### MultiPoint imagery search
This script is a variant of the single point imagery search script. 
The logic is precisely the same. The main difference is that each section has been extensively functionalized so that it can be run in chain for each AOI in a 'Main' function (see penultimate cell)

### Library installation and script setup
This box needs to only be run once. It builds the environment to carry out the rest of the analysis.

In [1]:
# Run one time only - install pip and unusual Libraries
import pip
import pandas as pd
import shapely
from shapely.wkt import loads
from shapely.geometry import box
from shapely.geometry import MultiPolygon
import time
import json
import os
from gbdxtools import Interface
from gbdxtools.task import env
from gbdxtools import CatalogImage
gbdx = Interface()
%matplotlib inline
pip.main(['install','geopandas'])
import geopandas as gpd
from shapely.geometry import Point



You are using pip version 9.0.1, however version 10.0.1 is available.
You should consider upgrading via the 'pip install --upgrade pip' command.

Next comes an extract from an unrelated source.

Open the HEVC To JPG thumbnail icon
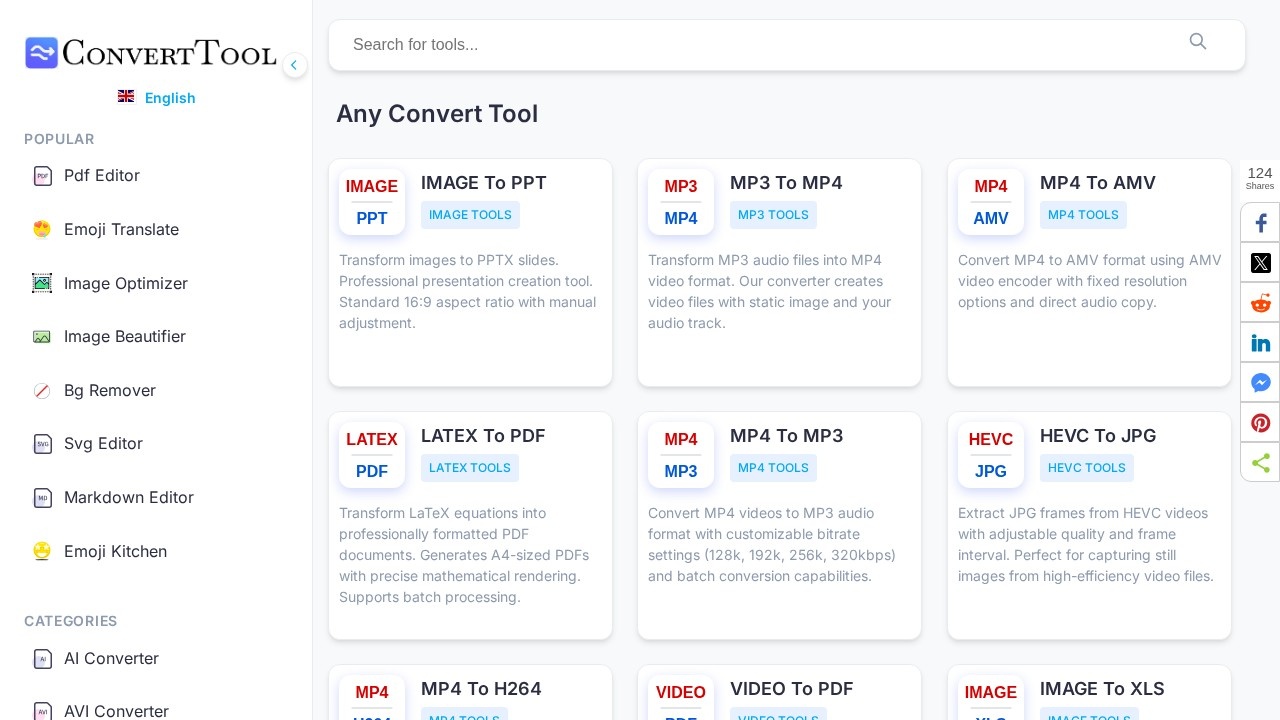This screenshot has width=1280, height=720. [x=990, y=455]
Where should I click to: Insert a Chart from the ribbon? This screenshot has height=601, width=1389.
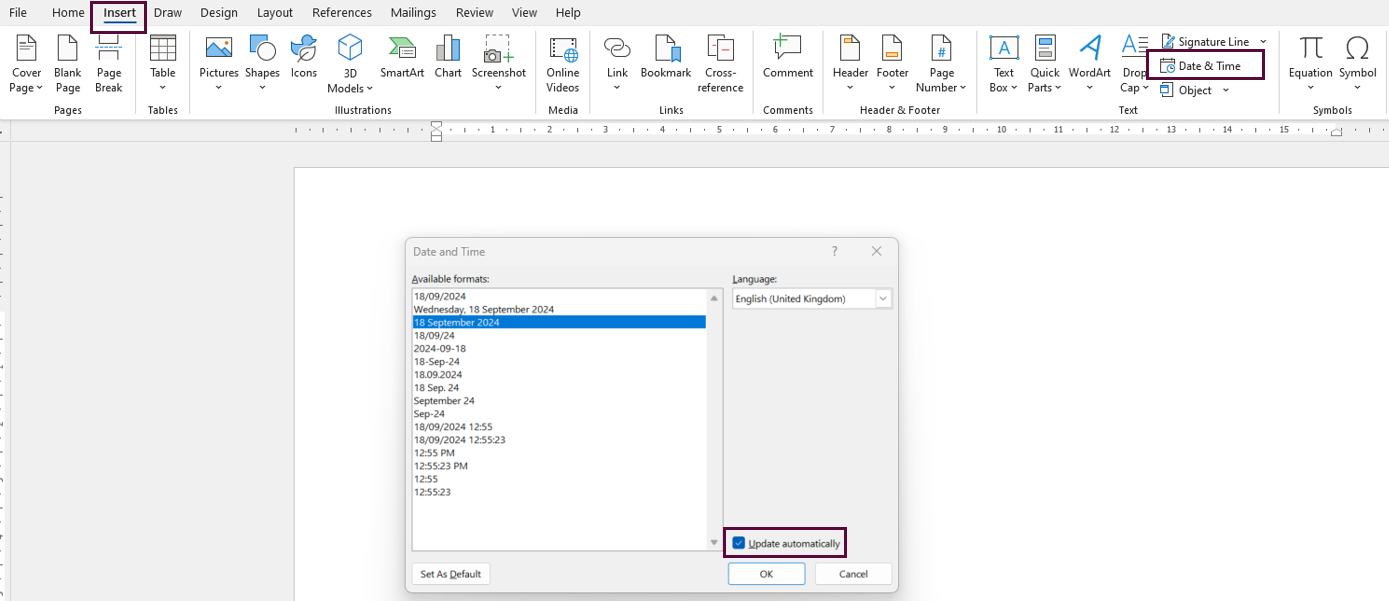click(x=448, y=57)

### Set UTM zone of points, number of images to return per AOI

In [2]:
target_crs = {'init' :'epsg:32630'} # edit for the UTM zone under analysis
keep = 10 # number of images to return per AOI

### Define AOI and bounding box of AOI from shapefile
The user needs to have their Area of Interest ("AOI") defined as points, in shapefile format. This should be uploaded to the Jupyter server. This step should be performed before running the next cell. 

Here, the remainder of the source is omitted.